しかし、そんな俺でも分かることはあるんだ。それは本人に褒めてほしいかしかってほしいかを訊ねる事だ。と言うか、そんな選択支じゃあ誰もが前者を選ぶだろう……ってあれ?
……何故俺はこんな事で悩んでいるのだろうか。常識的に考えれば、叱られるより褒められた方が嬉しいに決まっているではないか。
「?春斗さん、どうかしたか」
急に微笑んだ俺を見て不思議に思ったのか、アズキはさらに首を傾げる。
俺は彼女の頬に指を這わせ、頭に乗せる。
「とても似合ってるぞ。アズキ」
頭を撫でてやると、彼女は幸せそうに頬をゆるませ、ぴょこんと延びた尻尾を揺らした。
「春斗さん」
「ん?」
「私を拾ってくれて、ありがとうございます」
アズキは目頭に涙を溜め、頬を赤く染めながら、そう言った。
「私、とっても幸せです!」
胸に顔を押しつけられ、腰に手を回される。いつもの事だが、少し違う。今までアズキと二人で暮らしてきた中で感じなかった甘酸っぱさを感じるのだ。
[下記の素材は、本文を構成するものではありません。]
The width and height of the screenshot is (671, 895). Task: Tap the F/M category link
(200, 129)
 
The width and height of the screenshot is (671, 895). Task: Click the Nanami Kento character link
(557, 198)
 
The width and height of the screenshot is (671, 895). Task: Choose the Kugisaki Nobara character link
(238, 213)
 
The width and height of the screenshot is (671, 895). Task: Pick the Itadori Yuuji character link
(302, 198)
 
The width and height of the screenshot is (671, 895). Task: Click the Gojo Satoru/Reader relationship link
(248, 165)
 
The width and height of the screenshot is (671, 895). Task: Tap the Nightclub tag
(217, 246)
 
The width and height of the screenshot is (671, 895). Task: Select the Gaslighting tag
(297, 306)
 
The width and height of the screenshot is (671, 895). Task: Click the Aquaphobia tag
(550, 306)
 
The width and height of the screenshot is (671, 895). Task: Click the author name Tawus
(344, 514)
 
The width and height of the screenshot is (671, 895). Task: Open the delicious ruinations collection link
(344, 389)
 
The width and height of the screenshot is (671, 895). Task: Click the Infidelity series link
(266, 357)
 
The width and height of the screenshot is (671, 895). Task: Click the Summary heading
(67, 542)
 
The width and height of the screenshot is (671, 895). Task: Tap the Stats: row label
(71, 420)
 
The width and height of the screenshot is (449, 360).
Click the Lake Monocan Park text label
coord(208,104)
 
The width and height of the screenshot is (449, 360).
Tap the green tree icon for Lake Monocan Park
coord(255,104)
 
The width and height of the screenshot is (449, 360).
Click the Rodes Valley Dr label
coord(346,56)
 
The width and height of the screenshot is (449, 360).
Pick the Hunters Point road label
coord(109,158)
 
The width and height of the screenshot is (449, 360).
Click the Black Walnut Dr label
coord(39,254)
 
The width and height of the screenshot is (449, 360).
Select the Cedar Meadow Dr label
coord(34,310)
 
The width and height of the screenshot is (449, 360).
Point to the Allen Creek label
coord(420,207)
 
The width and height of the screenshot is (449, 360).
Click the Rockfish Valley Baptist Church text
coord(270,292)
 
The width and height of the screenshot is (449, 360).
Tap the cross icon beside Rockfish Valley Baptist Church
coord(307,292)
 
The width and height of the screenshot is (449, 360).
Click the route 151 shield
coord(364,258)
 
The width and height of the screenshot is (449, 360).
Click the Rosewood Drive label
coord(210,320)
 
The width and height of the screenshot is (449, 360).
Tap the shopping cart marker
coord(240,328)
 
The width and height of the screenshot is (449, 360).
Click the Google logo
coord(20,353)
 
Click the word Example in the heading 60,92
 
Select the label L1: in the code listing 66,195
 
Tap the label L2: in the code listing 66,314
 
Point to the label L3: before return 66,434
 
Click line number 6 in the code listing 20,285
何これ告白?もしくはフラグ?え?俺ついにリア充?彼女いない歴=年齢じゃなくなるの?
……いや、落ち着け春斗。俺はもう盛りの学生じゃない。大人な対応を取るんだ!
「アズキ……」
「……はい」
一度アズキの肩を掴み、半ば強引に引き剥がす。別に、アズキが嫌いだから拒絶したわけではない。
ただ、俺としてもけじめを付けるだけだ。
「あのな、俺も、アズキと出会えて……」
その時だった。
携帯の着信音が鳴り響き、空気を微妙な物へと変化させた。
少々苛立ちを感じながら画面を開く。液晶に並んだ名前や電話番号は、同僚のそれだ。
「もしもし?」
「うお、何故怒気をはらんでいる」
「いいから用件を話せ」
「!そ、そうだ!急いで裏路地に来てくれ!お前ここら変の道詳しいだろ!?」
「はぁ?……分かったよ。しゃーねーな」
俺は通話を終えると、アズキに着替えを促す。
同僚にまた家に押し掛けられたら困るので、こっちから見せてやろうという事だ。
ったく。明日が休みじゃなかったら断ってたのに、残念だ。
俺は着替え終えたアズキと供に裏路地に向かって走った。